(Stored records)
>>>

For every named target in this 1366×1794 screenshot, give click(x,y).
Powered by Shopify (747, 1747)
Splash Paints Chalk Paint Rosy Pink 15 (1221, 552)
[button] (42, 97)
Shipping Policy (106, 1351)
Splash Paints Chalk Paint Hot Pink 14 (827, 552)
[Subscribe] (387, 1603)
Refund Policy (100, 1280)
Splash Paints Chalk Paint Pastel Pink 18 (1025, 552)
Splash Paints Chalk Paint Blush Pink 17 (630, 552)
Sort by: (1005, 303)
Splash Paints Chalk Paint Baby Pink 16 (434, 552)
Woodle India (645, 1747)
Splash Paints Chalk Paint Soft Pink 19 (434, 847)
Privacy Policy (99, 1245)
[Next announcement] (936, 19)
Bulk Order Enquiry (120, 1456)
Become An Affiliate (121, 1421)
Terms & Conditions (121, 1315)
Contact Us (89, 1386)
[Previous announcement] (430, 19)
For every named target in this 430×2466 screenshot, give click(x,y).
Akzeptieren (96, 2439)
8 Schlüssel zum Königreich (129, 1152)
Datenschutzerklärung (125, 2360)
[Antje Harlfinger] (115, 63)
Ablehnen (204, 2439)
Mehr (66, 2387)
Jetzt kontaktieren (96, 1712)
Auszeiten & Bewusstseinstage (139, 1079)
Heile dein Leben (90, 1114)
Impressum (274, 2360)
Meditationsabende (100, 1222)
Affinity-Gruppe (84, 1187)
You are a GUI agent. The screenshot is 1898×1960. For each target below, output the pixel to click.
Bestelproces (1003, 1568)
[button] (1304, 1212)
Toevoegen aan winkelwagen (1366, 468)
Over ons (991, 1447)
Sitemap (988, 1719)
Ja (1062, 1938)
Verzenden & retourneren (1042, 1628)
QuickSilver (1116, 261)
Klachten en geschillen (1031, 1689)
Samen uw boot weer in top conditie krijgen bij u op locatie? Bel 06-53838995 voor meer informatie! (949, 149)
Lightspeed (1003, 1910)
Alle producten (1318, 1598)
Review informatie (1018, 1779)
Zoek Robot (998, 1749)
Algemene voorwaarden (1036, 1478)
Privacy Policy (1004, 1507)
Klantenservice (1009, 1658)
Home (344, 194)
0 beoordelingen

<<<

About this task – Whenever "give" occurs in a line above, copy that line.

Your solution –
For every named target in this 1366×1794 screenshot, give click(x,y).
For every named target in this 430×2466 screenshot, give click(x,y).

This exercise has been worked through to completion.